You teach them to quantify pain and link the offer to outcomes. In telecom that often means uptime, productivity, security risk reduction, call quality, support responsiveness, and total cost of ownership. The rep needs to ask better questions early, so later they can defend price with logic. It also helps to rehearse the difficult moments: “Your competitor is cheaper,” “We’ll only sign if you cut 20%,” “We need month-to-month,” “We don’t trust migrations.” With roleplay and coaching, reps stop reacting and start leading.
Start with what happens every week: inbound qualification, first-call discovery, setting next steps, pricing objections, competitor comparisons, and procurement negotiation. Then add segment-specific modules: SMB reps need speed and clarity; enterprise reps need stakeholder mapping, technical validation, and proposal discipline. Finally, include post-sale and renewal scenarios, because churn and expansion are often where telecom teams win or lose.
SMB training should focus on speed: quick discovery, packaging, common objections, clean close plans, and tight follow-up.

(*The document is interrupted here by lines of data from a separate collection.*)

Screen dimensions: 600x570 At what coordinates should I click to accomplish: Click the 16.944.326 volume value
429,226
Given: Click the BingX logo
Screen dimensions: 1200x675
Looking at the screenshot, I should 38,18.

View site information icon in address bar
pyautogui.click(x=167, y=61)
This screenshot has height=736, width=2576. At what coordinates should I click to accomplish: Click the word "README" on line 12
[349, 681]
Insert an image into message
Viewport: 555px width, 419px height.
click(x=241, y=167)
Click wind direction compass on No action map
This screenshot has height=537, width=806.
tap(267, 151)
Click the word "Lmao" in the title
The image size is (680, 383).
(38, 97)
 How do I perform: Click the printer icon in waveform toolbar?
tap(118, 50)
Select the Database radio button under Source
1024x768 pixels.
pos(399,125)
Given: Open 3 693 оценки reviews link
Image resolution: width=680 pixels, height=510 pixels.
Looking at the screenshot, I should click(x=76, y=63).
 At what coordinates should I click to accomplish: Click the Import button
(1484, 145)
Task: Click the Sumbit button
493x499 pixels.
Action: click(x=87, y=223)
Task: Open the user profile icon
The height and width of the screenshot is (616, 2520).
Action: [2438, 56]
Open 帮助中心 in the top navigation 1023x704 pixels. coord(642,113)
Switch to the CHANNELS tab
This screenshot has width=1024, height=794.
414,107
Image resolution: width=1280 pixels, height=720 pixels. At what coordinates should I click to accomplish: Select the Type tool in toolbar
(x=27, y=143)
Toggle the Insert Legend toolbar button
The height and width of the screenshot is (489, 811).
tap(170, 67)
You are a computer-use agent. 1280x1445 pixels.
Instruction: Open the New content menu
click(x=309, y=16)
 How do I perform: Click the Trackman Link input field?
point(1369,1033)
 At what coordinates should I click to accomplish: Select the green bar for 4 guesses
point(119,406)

Enterprise training needs deeper discovery, multi-stakeholder navigation, business case building, security and compliance conversations, and negotiation with procurement. It’s the same fundamentals, but the depth is different. The mistake is running one program for both and wondering why performance is uneven.
Managers should coach on behavior, not vibes. Was discovery structured? Did the rep ask questions that uncover business impact? Did they control the next step? Did they explain value in plain language? Did they handle objections without getting defensive? Telecom also needs coaching on credibility: when to go deep, when to simplify, and when to bring in a specialist. The goal is consistency. If every manager coaches differently, the team never converges on “what good looks like.”
Use a shared scorecard and a shared language. Define a small set of criteria that matter most for your motion (for example: discovery quality, value articulation, objection handling, next-step control). Then calibrate managers together so “a 4/5” means the same thing everywhere. Standardization doesn’t kill autonomy; it removes randomness. Once coaching is consistent, training becomes easier to scale, especially when you hire fast or expand into new markets.
AI roleplay helps reps practice more often, especially the tough scenarios that managers don’t have time to run every week. It’s useful for repetition and consistency: reps can rehearse discovery, objections, and negotiation until the basics become automatic. Managers still matter for judgment and nuance, but AI practice can reduce the time spent on fundamentals and free managers to coach the parts that truly move deals.